» **Brief**
Your response must be the entire set of entries, reproduced word for word.

» **Extracted records**
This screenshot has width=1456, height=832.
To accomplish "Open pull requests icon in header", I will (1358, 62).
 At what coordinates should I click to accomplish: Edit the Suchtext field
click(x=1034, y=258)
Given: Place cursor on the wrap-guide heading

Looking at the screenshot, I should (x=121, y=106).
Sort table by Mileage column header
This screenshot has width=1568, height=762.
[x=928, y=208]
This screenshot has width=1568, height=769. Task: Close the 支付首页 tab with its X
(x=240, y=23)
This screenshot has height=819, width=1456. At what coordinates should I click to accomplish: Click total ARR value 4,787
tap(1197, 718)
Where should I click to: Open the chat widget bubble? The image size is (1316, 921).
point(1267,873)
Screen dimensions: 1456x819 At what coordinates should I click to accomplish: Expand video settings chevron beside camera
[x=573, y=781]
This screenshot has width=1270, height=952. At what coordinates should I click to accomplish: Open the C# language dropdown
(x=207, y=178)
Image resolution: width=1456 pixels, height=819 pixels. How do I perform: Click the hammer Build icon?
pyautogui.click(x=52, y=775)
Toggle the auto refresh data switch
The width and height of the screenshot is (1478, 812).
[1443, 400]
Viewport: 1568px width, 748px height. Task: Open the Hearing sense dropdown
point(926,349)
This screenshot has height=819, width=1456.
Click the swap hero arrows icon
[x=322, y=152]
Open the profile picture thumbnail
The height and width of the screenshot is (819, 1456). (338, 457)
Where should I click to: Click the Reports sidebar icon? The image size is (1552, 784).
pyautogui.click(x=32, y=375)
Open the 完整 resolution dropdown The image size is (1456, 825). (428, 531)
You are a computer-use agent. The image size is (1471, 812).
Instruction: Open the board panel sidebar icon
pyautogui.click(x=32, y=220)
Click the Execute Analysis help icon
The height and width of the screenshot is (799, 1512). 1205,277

» **Answer to the problem**
This screenshot has width=1456, height=832.
To accomplish "Open pull requests icon in header", I will (1358, 62).
 At what coordinates should I click to accomplish: Edit the Suchtext field
click(x=1034, y=258)
Given: Place cursor on the wrap-guide heading

Looking at the screenshot, I should (x=121, y=106).
Sort table by Mileage column header
This screenshot has width=1568, height=762.
[x=928, y=208]
This screenshot has width=1568, height=769. Task: Close the 支付首页 tab with its X
(x=240, y=23)
This screenshot has height=819, width=1456. At what coordinates should I click to accomplish: Click total ARR value 4,787
tap(1197, 718)
Where should I click to: Open the chat widget bubble? The image size is (1316, 921).
point(1267,873)
Screen dimensions: 1456x819 At what coordinates should I click to accomplish: Expand video settings chevron beside camera
[x=573, y=781]
This screenshot has width=1270, height=952. At what coordinates should I click to accomplish: Open the C# language dropdown
(x=207, y=178)
Image resolution: width=1456 pixels, height=819 pixels. How do I perform: Click the hammer Build icon?
pyautogui.click(x=52, y=775)
Toggle the auto refresh data switch
The width and height of the screenshot is (1478, 812).
[1443, 400]
Viewport: 1568px width, 748px height. Task: Open the Hearing sense dropdown
point(926,349)
This screenshot has height=819, width=1456.
Click the swap hero arrows icon
[x=322, y=152]
Open the profile picture thumbnail
The height and width of the screenshot is (819, 1456). (338, 457)
Where should I click to: Click the Reports sidebar icon? The image size is (1552, 784).
pyautogui.click(x=32, y=375)
Open the 完整 resolution dropdown The image size is (1456, 825). (428, 531)
You are a computer-use agent. The image size is (1471, 812).
Instruction: Open the board panel sidebar icon
pyautogui.click(x=32, y=220)
Click the Execute Analysis help icon
The height and width of the screenshot is (799, 1512). 1205,277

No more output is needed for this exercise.